(Collected data)
=-=-=-=-=

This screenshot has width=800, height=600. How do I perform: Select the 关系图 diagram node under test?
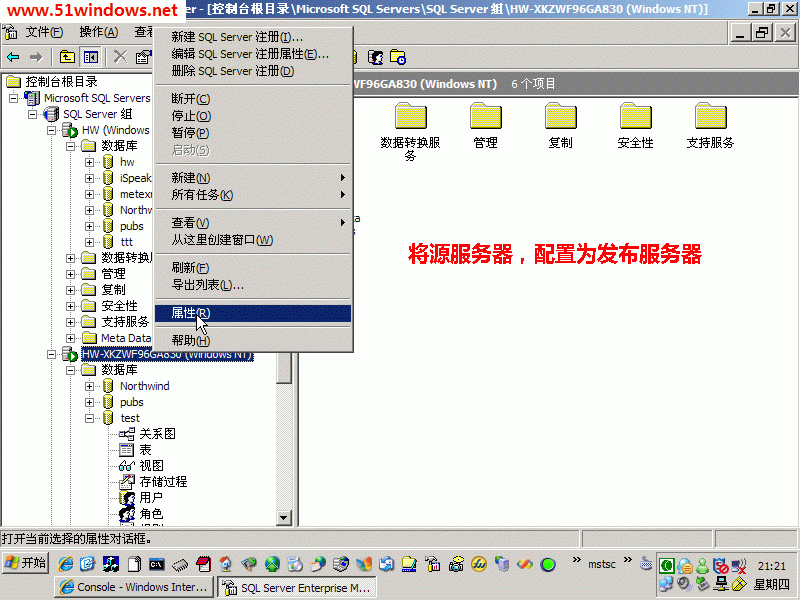[x=157, y=434]
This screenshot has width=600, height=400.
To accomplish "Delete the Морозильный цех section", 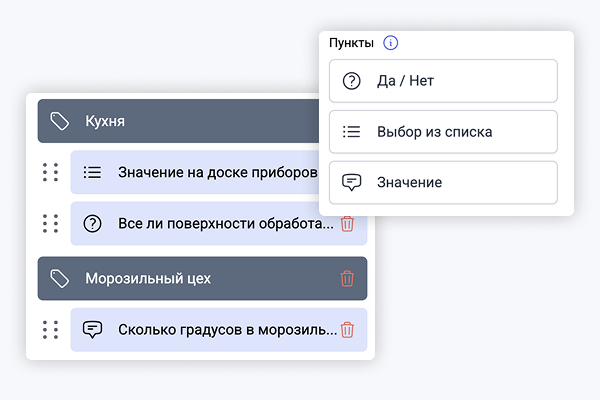I will [x=347, y=278].
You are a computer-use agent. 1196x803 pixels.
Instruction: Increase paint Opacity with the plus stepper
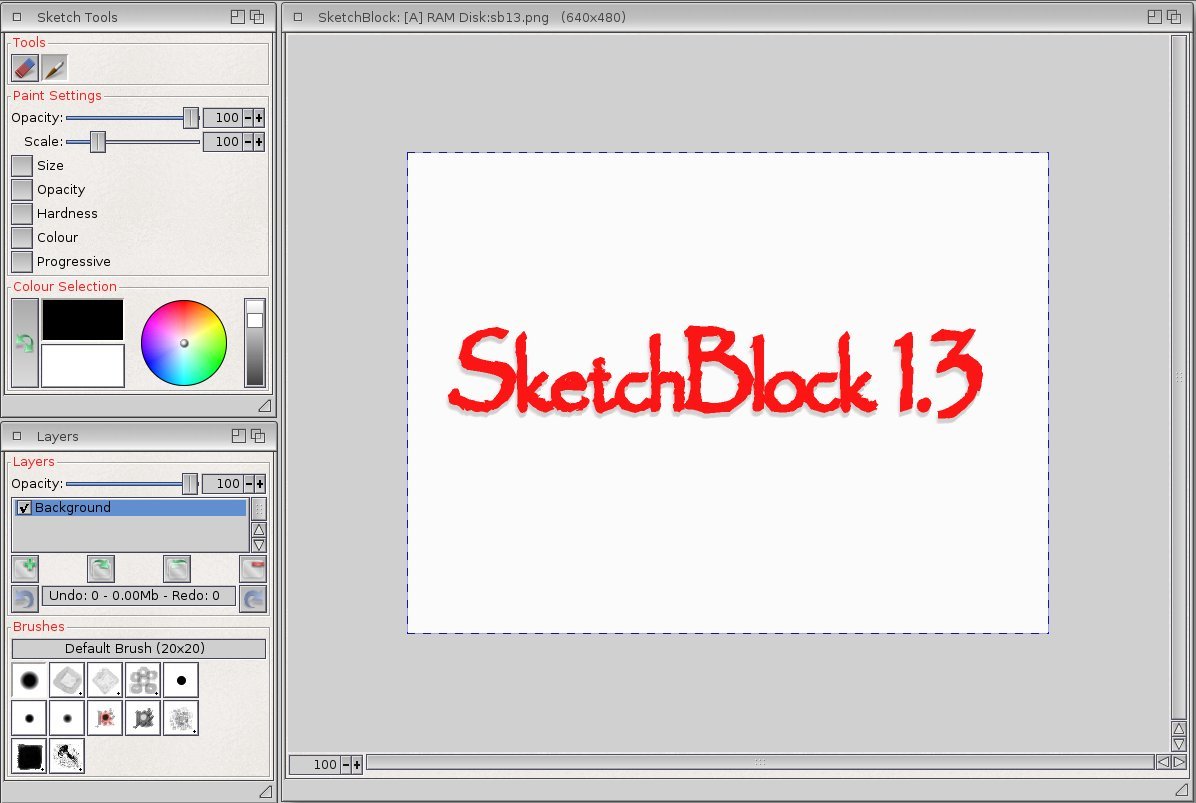(259, 118)
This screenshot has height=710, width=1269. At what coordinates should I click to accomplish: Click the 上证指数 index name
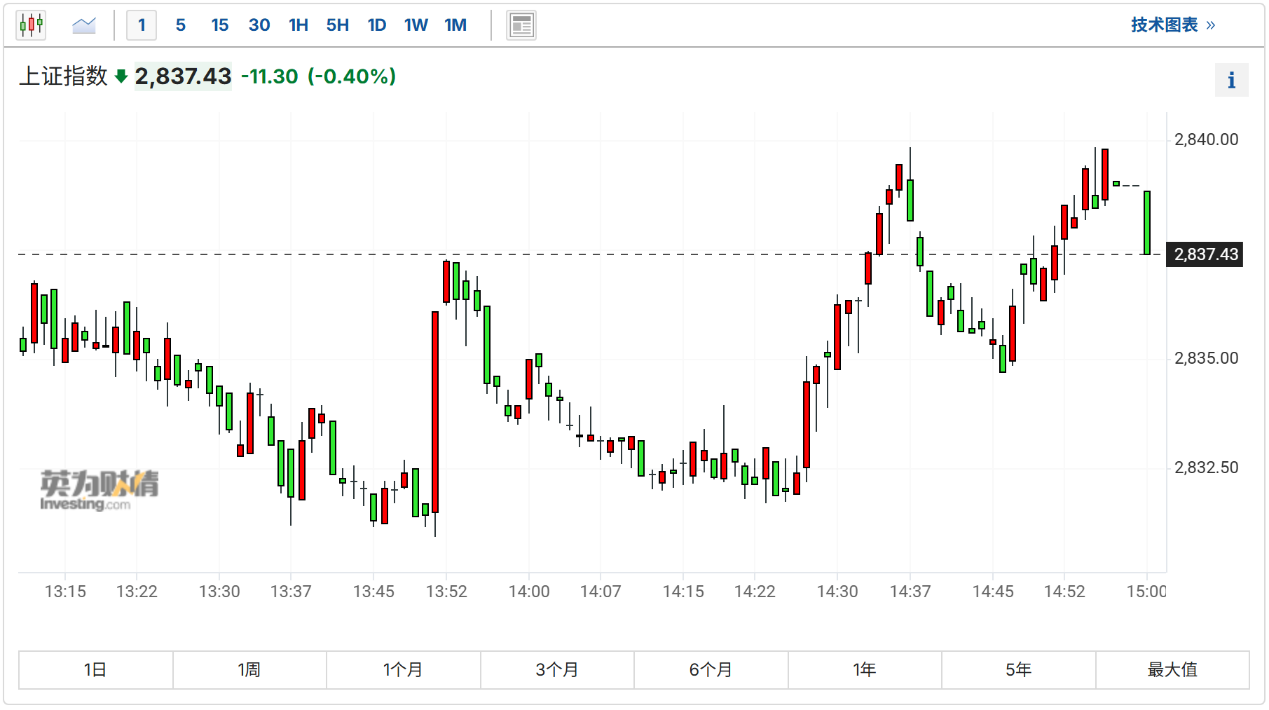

=-=-=-=-=

### Exercise objective
Please transcribe exactly the lines from the one containing "You are a computer-use" through the last line of the records above, both included, and leave out every picture.

### Answer section
You are a computer-use agent. 1196x803 pixels.
Instruction: Increase paint Opacity with the plus stepper
(259, 118)
This screenshot has height=710, width=1269. At what coordinates should I click to accomplish: Click the 上证指数 index name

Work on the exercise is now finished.